• _Task to complete_
Give the lines below again exactly, starting with the line that holds "Plantillas (37, 557)" and going on through the line that holds "Very Large-Scale Multi-Agent".

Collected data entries

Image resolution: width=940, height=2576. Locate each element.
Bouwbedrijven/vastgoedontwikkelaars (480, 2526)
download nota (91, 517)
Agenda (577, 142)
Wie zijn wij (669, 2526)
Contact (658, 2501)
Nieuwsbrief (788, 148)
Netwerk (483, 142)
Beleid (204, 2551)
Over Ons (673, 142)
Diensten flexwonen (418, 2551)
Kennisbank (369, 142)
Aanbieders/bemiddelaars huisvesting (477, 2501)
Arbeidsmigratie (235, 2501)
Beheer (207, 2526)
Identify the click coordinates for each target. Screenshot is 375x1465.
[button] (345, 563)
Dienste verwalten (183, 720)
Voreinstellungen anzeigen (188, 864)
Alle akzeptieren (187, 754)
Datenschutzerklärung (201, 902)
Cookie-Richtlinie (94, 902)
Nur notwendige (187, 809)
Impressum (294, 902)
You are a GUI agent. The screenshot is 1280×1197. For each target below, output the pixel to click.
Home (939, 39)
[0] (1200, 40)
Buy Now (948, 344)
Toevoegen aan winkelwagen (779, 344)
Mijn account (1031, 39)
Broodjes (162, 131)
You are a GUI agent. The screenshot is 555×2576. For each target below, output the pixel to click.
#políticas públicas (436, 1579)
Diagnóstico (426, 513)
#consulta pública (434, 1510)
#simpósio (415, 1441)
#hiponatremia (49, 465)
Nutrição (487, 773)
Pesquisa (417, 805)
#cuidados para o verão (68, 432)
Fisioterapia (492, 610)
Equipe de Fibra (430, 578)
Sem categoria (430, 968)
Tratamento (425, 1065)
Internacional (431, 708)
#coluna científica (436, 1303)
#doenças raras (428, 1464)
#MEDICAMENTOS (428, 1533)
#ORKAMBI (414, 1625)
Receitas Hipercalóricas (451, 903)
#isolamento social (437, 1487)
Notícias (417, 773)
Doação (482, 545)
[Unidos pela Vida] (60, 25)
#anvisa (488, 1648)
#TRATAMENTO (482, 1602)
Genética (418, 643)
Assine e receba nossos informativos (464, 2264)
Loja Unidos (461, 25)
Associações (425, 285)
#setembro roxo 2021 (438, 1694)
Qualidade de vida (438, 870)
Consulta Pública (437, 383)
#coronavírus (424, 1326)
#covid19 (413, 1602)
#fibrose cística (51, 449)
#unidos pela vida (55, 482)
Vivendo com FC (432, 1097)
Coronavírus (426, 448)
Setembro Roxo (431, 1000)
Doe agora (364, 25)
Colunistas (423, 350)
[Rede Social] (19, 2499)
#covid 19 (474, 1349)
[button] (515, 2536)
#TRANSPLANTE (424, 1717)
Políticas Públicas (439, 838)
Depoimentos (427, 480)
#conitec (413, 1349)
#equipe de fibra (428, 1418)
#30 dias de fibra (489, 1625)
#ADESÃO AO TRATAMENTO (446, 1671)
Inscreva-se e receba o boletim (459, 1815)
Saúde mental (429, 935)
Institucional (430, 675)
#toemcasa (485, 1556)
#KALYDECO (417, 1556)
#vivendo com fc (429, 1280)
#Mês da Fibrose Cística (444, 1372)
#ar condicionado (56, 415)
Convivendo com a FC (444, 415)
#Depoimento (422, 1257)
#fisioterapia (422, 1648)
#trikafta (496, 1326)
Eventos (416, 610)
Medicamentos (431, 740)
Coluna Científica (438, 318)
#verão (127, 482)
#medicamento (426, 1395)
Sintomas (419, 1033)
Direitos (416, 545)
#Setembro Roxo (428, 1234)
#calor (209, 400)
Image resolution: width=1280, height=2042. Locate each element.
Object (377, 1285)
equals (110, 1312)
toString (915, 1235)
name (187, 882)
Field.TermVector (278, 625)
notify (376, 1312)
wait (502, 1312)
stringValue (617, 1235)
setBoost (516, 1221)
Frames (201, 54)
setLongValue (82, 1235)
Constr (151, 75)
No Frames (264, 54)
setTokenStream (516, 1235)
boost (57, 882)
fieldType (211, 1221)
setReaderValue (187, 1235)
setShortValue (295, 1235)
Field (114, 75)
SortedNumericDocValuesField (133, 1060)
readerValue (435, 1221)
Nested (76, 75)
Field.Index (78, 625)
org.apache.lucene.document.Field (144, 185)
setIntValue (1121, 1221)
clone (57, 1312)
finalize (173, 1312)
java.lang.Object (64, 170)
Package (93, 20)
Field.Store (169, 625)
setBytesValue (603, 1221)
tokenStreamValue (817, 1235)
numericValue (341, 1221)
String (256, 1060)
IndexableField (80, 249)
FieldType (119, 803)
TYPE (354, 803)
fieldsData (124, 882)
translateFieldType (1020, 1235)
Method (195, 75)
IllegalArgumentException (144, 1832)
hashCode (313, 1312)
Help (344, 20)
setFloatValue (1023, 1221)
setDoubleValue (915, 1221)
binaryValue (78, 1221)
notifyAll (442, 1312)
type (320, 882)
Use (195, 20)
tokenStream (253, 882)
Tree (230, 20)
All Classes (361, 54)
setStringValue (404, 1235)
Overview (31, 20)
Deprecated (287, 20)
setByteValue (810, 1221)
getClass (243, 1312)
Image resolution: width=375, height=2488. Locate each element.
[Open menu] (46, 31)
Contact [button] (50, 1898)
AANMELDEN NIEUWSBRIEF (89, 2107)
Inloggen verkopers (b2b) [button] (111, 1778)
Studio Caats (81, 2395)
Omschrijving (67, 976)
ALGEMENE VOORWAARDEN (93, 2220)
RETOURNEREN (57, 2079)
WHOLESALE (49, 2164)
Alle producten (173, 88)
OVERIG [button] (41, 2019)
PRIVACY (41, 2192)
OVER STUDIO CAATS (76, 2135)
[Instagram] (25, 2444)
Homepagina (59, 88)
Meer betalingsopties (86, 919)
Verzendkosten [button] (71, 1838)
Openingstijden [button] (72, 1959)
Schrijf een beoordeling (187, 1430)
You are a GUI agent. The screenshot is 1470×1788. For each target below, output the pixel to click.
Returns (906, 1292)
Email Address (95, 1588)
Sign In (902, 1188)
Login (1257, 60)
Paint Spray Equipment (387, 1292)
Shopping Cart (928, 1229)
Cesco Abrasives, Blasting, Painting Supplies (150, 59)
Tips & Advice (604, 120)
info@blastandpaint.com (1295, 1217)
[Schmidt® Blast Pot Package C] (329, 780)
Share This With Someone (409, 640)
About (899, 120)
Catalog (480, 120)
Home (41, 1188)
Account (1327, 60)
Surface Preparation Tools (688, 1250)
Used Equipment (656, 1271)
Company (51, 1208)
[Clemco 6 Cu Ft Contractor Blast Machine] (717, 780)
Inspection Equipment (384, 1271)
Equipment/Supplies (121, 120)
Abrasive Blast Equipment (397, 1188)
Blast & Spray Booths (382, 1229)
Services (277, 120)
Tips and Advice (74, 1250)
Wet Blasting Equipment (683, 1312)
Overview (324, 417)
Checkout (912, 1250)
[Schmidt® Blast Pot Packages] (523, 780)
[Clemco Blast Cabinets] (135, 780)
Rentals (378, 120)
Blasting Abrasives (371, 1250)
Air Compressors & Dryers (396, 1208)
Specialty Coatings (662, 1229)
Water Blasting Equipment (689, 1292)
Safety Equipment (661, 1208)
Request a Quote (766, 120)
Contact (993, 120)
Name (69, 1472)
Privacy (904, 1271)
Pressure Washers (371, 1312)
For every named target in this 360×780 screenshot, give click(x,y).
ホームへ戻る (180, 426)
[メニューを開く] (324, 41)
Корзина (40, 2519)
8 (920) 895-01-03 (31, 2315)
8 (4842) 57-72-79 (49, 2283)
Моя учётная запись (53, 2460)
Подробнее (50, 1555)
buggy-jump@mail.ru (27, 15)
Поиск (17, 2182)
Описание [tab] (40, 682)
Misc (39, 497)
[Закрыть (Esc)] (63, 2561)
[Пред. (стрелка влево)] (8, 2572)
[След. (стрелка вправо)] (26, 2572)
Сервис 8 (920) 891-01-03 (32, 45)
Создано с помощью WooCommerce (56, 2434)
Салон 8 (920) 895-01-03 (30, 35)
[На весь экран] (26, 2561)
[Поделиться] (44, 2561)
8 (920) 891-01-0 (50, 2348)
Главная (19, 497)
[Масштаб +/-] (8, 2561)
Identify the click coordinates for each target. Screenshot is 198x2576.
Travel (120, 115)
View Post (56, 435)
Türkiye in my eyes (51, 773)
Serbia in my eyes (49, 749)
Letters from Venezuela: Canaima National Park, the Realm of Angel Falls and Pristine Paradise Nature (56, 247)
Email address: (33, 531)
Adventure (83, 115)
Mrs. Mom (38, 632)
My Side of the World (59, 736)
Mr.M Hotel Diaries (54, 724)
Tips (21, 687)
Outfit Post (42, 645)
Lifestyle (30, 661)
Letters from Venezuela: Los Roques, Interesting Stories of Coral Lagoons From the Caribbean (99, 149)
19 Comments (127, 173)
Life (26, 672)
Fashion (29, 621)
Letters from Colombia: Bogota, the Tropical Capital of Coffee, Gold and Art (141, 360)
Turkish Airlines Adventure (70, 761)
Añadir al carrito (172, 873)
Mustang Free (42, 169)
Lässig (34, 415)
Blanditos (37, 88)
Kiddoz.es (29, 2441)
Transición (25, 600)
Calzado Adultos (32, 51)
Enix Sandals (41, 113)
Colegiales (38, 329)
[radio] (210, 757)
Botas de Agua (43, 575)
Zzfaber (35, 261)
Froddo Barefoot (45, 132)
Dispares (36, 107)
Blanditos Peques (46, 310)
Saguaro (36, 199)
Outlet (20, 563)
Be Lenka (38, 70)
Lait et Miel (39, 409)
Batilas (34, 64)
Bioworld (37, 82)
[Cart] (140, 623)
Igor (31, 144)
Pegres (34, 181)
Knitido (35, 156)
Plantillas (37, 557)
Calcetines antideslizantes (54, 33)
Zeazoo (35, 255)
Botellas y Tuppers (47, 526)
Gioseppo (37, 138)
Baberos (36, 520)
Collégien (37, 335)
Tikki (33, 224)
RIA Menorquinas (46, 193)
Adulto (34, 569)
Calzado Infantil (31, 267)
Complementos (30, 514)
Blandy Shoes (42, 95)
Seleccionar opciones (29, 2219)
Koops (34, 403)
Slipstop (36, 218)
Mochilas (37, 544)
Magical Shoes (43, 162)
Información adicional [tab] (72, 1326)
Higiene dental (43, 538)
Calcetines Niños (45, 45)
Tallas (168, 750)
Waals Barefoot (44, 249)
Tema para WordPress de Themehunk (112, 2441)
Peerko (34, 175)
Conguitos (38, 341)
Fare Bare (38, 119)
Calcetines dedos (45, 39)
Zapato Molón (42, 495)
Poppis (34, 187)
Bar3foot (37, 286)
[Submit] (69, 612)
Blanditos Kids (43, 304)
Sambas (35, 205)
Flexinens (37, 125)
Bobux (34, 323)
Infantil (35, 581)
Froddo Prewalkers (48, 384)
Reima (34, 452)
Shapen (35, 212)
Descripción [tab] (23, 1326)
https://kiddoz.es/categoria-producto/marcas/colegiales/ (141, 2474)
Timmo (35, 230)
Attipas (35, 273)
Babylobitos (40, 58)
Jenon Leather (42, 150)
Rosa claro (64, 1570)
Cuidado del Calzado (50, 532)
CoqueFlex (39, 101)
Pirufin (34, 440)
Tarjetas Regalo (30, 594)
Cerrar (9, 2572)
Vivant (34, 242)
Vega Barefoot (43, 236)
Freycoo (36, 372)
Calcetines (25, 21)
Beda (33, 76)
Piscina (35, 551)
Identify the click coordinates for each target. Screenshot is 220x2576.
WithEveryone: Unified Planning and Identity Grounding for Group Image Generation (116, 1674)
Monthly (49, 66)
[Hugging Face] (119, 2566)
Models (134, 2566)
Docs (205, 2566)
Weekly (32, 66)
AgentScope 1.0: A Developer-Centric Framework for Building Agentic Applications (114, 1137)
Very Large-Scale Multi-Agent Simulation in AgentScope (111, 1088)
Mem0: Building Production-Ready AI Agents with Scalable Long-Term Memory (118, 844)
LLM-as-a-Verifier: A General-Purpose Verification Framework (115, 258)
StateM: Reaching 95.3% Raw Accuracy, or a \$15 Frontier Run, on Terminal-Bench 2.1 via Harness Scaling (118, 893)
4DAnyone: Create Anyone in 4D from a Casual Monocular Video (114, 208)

• _Reply_
Plantillas (37, 557)
Calcetines antideslizantes (54, 33)
Zeazoo (35, 255)
Botellas y Tuppers (47, 526)
Gioseppo (37, 138)
Baberos (36, 520)
Collégien (37, 335)
Tikki (33, 224)
RIA Menorquinas (46, 193)
Adulto (34, 569)
Calzado Infantil (31, 267)
Complementos (30, 514)
Blandy Shoes (42, 95)
Seleccionar opciones (29, 2219)
Koops (34, 403)
Slipstop (36, 218)
Mochilas (37, 544)
Magical Shoes (43, 162)
Información adicional [tab] (72, 1326)
Higiene dental (43, 538)
Calcetines Niños (45, 45)
Tallas (168, 750)
Waals Barefoot (44, 249)
Tema para WordPress de Themehunk (112, 2441)
Peerko (34, 175)
Conguitos (38, 341)
Fare Bare (38, 119)
Calcetines dedos (45, 39)
Zapato Molón (42, 495)
Poppis (34, 187)
Bar3foot (37, 286)
[Submit] (69, 612)
Blanditos Kids (43, 304)
Sambas (35, 205)
Flexinens (37, 125)
Bobux (34, 323)
Infantil (35, 581)
Froddo Prewalkers (48, 384)
Reima (34, 452)
Shapen (35, 212)
Descripción [tab] (23, 1326)
https://kiddoz.es/categoria-producto/marcas/colegiales/ (141, 2474)
Timmo (35, 230)
Attipas (35, 273)
Babylobitos (40, 58)
Jenon Leather (42, 150)
Rosa claro (64, 1570)
Cuidado del Calzado (50, 532)
CoqueFlex (39, 101)
Pirufin (34, 440)
Tarjetas Regalo (30, 594)
Cerrar (9, 2572)
Vivant (34, 242)
Vega Barefoot (43, 236)
Freycoo (36, 372)
Calcetines (25, 21)
Beda (33, 76)
Piscina (35, 551)
Identify the click coordinates for each target. Screenshot is 220x2576.
WithEveryone: Unified Planning and Identity Grounding for Group Image Generation (116, 1674)
Monthly (49, 66)
[Hugging Face] (119, 2566)
Models (134, 2566)
Docs (205, 2566)
Weekly (32, 66)
AgentScope 1.0: A Developer-Centric Framework for Building Agentic Applications (114, 1137)
Very Large-Scale Multi-Agent Simulation in AgentScope (111, 1088)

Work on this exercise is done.